Quelle que soit la gravité de l’infraction, “si une autorité publique nationale est autorisée à accéder à des données d’identité de personnes soupçonnées d’avoir commis des infractions, elle ne doit pas être en mesure de tirer des conclusions précises sur la vie privée des internautes”, a également précisé la CJUE. L'organisme est ainsi autorisé à mettre en relation les données d’identité d’un même abonné avec des informations sur le contenu d’œuvres qu’il aurait piratées deux fois, mais pas trois.

Il aura fallu pile deux ans au Conseil d'État pour prendre une décision suite à cette intervention de la CJUE. Ce 30 avril 2026, il a été officialisé que “le traitement de données doit être revu pour être conforme au droit de l’UE”. En effet, le mécanisme de réponse graduée utilisé par l'Arcom prévoit de recouper à trois reprises les données des utilisateurs.

Quelles conséquences à court terme ?

Le décret du 5 mars 2010, qui fixe les règles de traitement des données, ne respecte donc pas le droit de l’Union européenne et va devoir être modifié par le gouvernement. C'est sur lui que se base l'Arcom pour identifier les utilisateurs qui auraient eu recours au piratage d'œuvres protégées. L'Arcom devra par conséquent changer de stratégie.

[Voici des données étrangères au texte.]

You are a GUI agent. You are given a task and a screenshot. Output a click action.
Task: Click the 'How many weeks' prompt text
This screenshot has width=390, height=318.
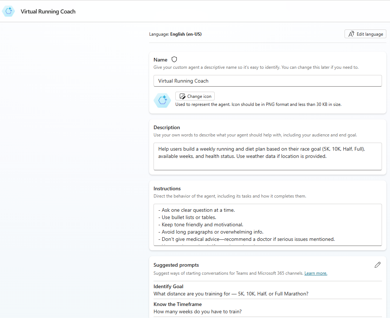click(x=198, y=311)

Actuellement, la loi française “n’empêche pas l’Arcom de recevoir des données d’identité des opérateurs internet qui n’auraient pas été conservées de manière cloisonnée, comme l’exige le droit européen en matière de lutte contre des infractions pénales ne présentant pas une particulière gravité”. Elle autorise également l’Arcom à mettre en relation librement une troisième fois pour une même personne, les données d’identification des abonnés avec les informations sur les contenus piratés, ce qui ne doit pas être possible au sein de l'UE.

En attendant le vote d'un nouveau décret ou d'une nouvelle loi, l'Arcom est-elle pieds et poings liés en matière de lutte contre le piratage ? Elle a perdu du pouvoir, mais ne reste pas sans outils. “Dans le cas d’infractions pénales ne présentant pas une particulière gravité, l'Arcom ne peut demander aux opérateurs l'identification d'un abonné à partir de son adresse IP, que s’il est établi que ces données personnelles ont été conservées dans les conditions fixées par la CJUE”, fait savoir le Conseil d'État. Par contre, si des faits de criminalité grave lui sont signalés, comme un délit de contrefaçon, “l’Arcom peut demander une telle identification aux opérateurs de communications électroniques, sans avoir à vérifier que les données sont conservées de façon étanche”, est-il spécifié.

“Enfin, quelle que soit la gravité de l’infraction, l’Arcom peut continuer à croiser les données sur les contenus des œuvres avec les coordonnées personnelles des internautes, mais uniquement pour leur adresser les deux premiers avertissements de la réponse graduée”, apprend-on. L'Arcom pourrait-elle supprimer un avertissement et saisir le procureur de la République dès la deuxième infraction constatée, ce qui la ferait rentrer dans les clous et rendrait son action plus sévère ? Rendez-vous dans les semaines ou mois à venir pour le savoir.